Mes faims, c’est des bouts d’air noirs;
L’azur sonneur;
- C’est l’estomac qui me tire.
C’est le malheur.

Comme Baudelaire, Rimbaud le savait. Dans l’absence de l’objet du désir, il y  plus à faire et, partant, plus à dire. Et il y a plus à dire, parce qu’il y a à raconter précisément ce que l’on fera pour approcher son objet, - ainsi la lutte des deux enfants, tandis que la satisfaction qui mènerait au surplace laisserait sans voix, ainsi, encore l’immobilité du voyageur sur son sommet et l’ironie qui l’accompagne. En donnent du reste la preuve la littérature amoureuse et la littérature mystique dont la finalité déclarée devrait être de célébrer la réunion des partenaires du désir et qui, si fréquemment, en remplace la rencontre par la quête qui y mène. Liée au désir, et, pour autant, à l’inaccompli autant qu’à un espoir de  dénouement qui convienne, la littérature se fonde sur ce que j’ai appelé ailleurs le désir en souffrance. Mais c’est parce qu’elle est liée par ce biais à ce qui vit dans la vie qu’elle est affaire si sérieuse. Il en advient que ses réticences, ses prétéritions et ses silences comptent autant que ce qu’elle dit.

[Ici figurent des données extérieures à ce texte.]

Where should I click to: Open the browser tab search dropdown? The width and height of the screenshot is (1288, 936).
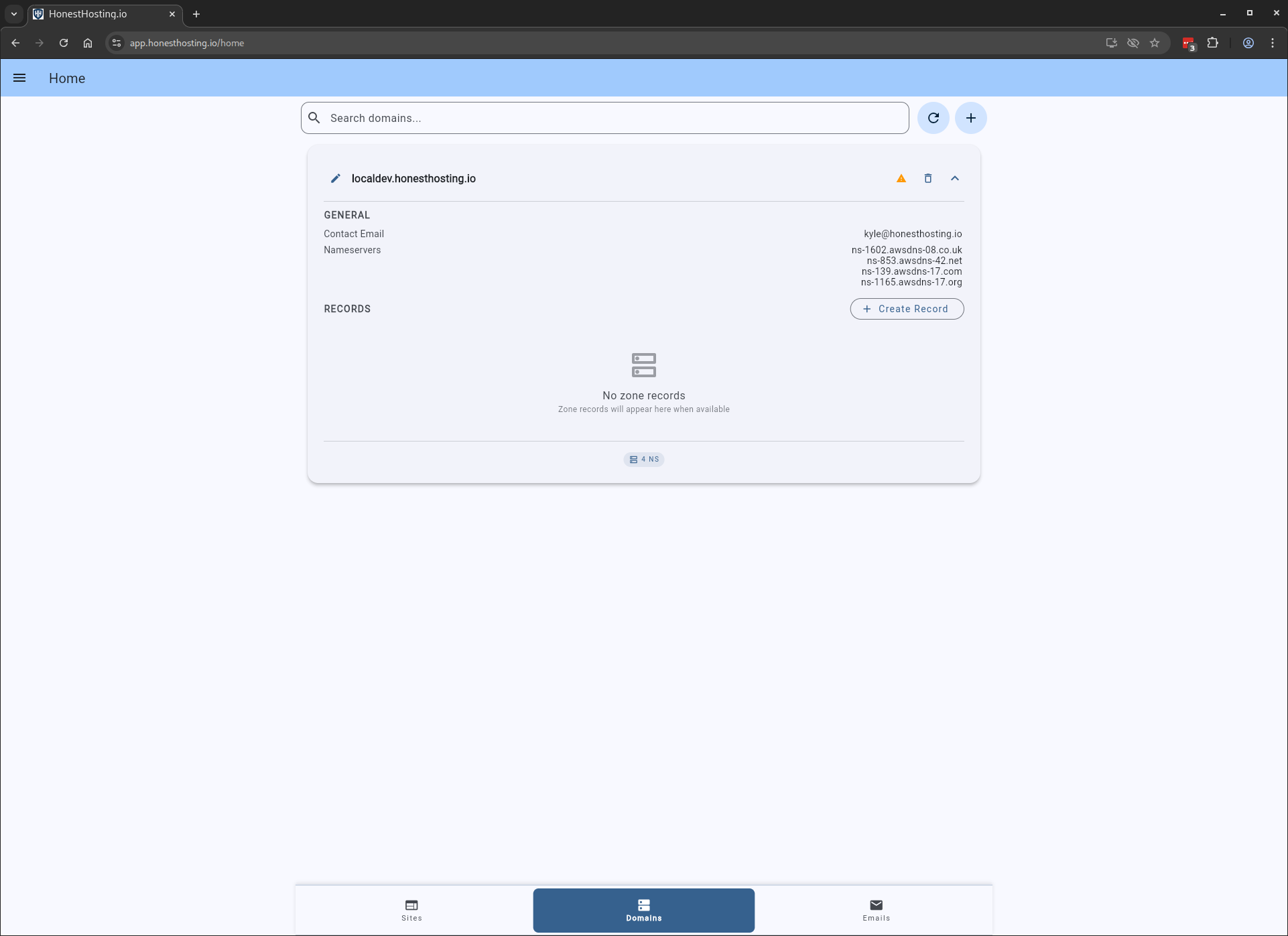(14, 13)
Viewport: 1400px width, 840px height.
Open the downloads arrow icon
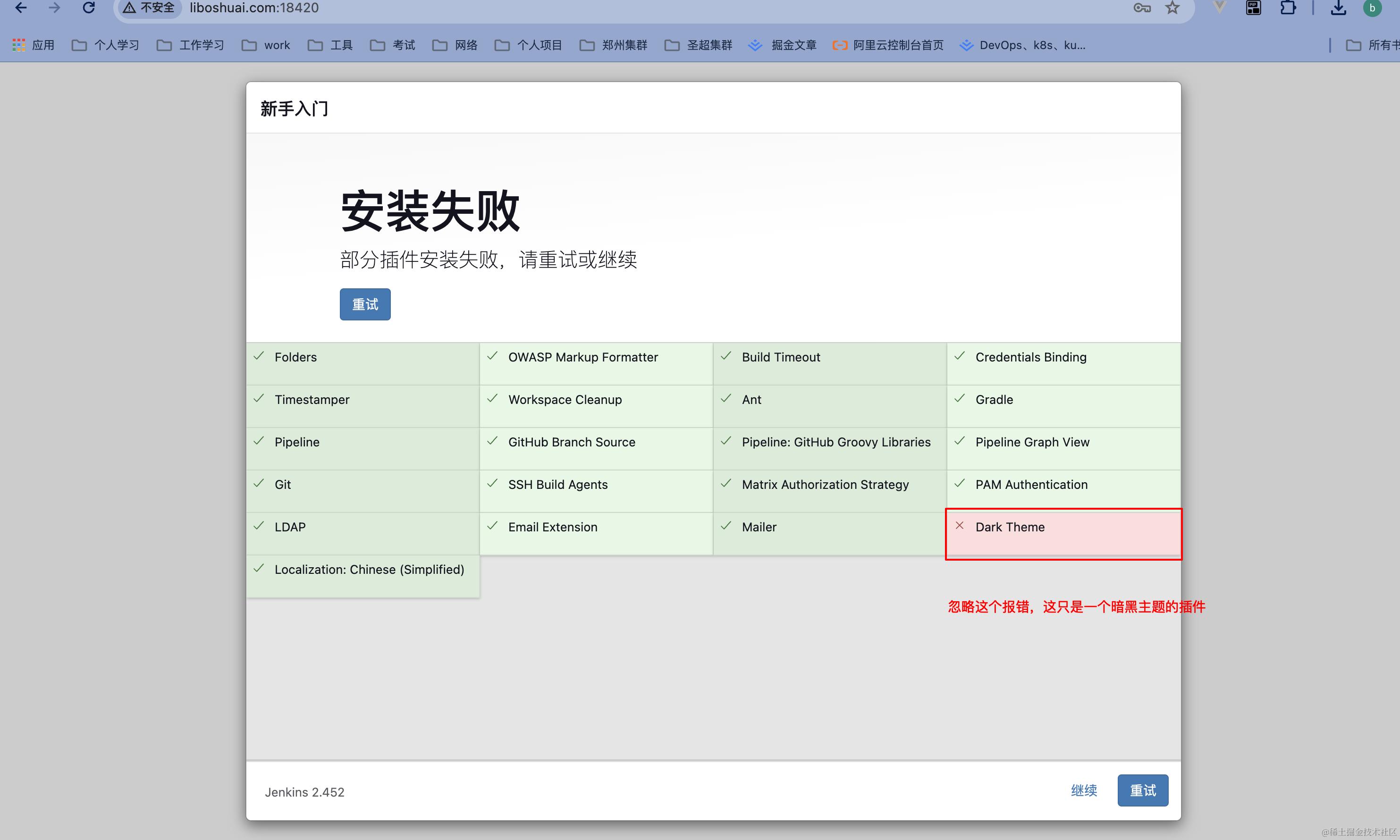click(1338, 8)
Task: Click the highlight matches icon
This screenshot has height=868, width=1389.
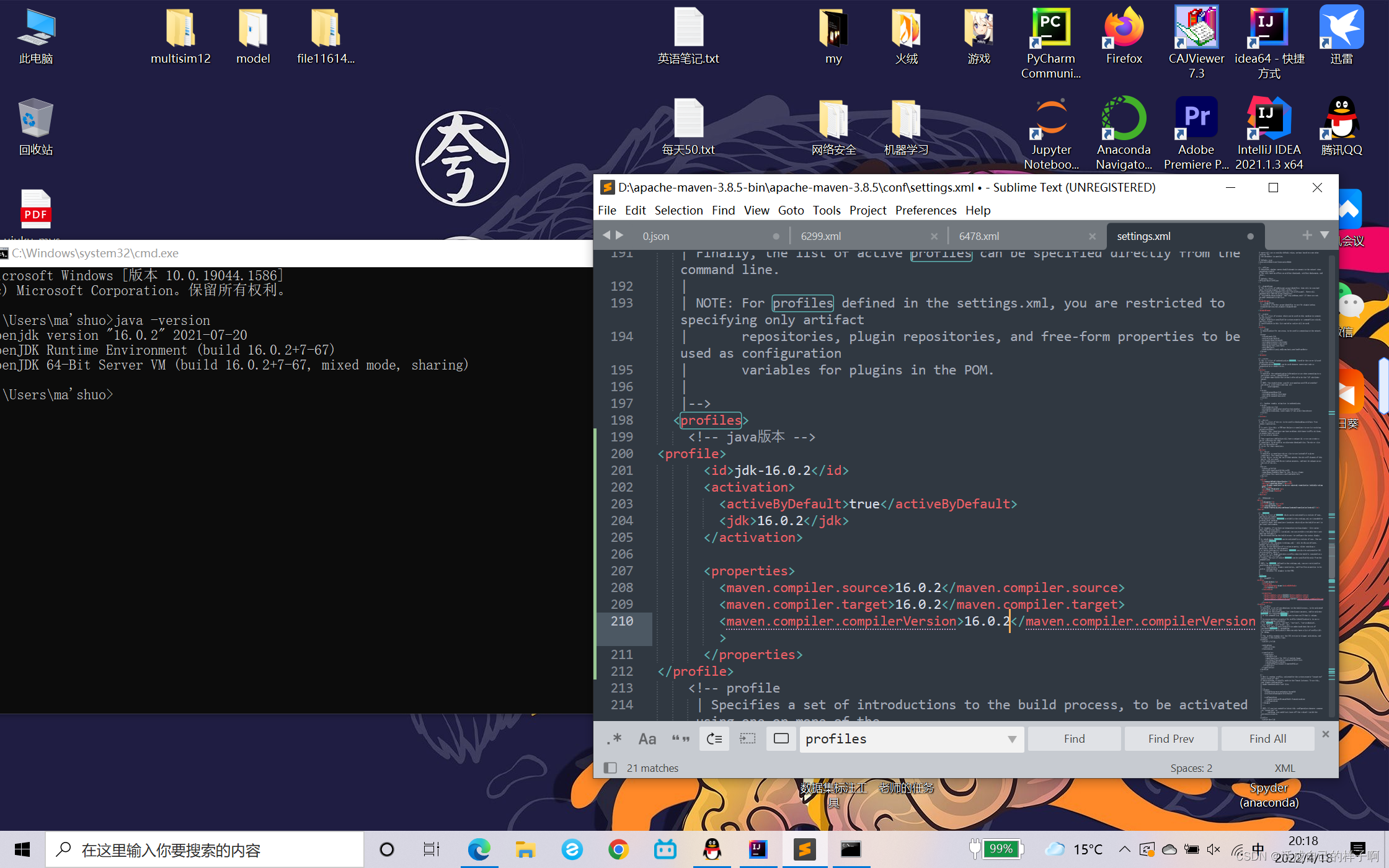Action: (781, 738)
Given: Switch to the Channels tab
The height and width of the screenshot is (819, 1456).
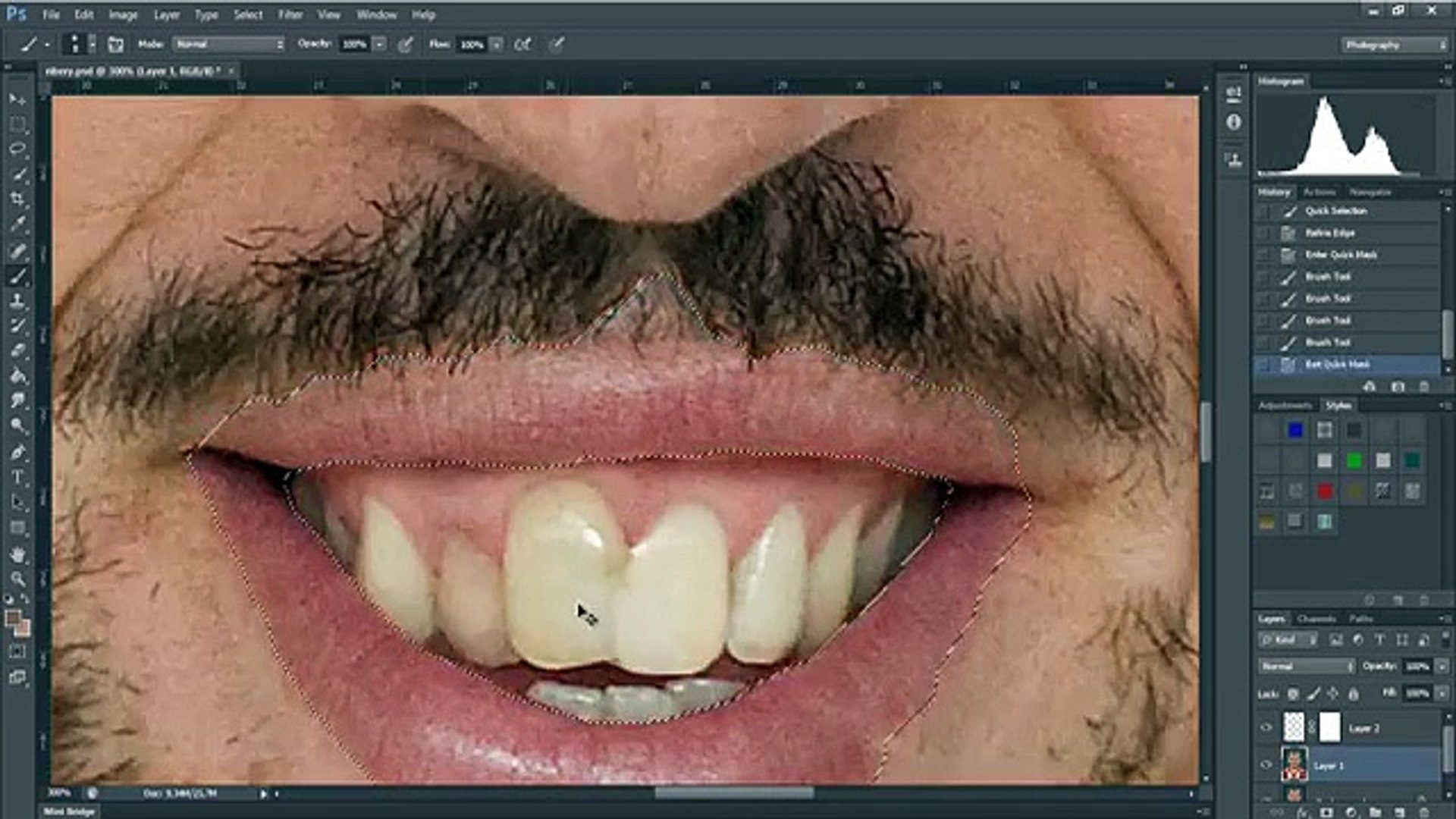Looking at the screenshot, I should (x=1316, y=619).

Que je m’aventure encore. Cette fois franchement pour de bon. Péguy a pu affirmer que les dieux d’Homère manquent du manque. A pousser cette idée un cran plus loin, peut se laisser induire que, si la littérature est bien faite de l’étoffe dont nous sommes faits, ce manque qui manquerait aux dieux d’Homère, pourrait n’être pas aussi négatif qu’il y paraît. Voici, après une leçon de pessimisme, ma leçon d’optimisme, que je reporte, du reste, sur Baudelaire. 

C’est qu’en effet, ce manque pourrait bien être la place vide où autre chose pourrait déposer. Autre chose. Une marge, en somme, un lieu vacant et libre, la place toujours vide d’une espérance non prononcée. Serait-ce que la parole d’art veuille aussi désigner les hommes non pas seulement par ce qui leur manque mais par leur effort pour l’obtenir ? En somme, par une allure ? Serait-ce qu’elle postule que rien ne sustente suffisamment son désir et qu’il ne se nourrit pas seulement de pain ? Serait-ce qu’elle indique qu’aucune soif n’est jamais étanchée par aucune des eaux du monde. Serait-ce encore que ce manque qui manquerait aux dieux d’Homère est une chance, et que cette chance est la définition d’une vocation d’être homme ?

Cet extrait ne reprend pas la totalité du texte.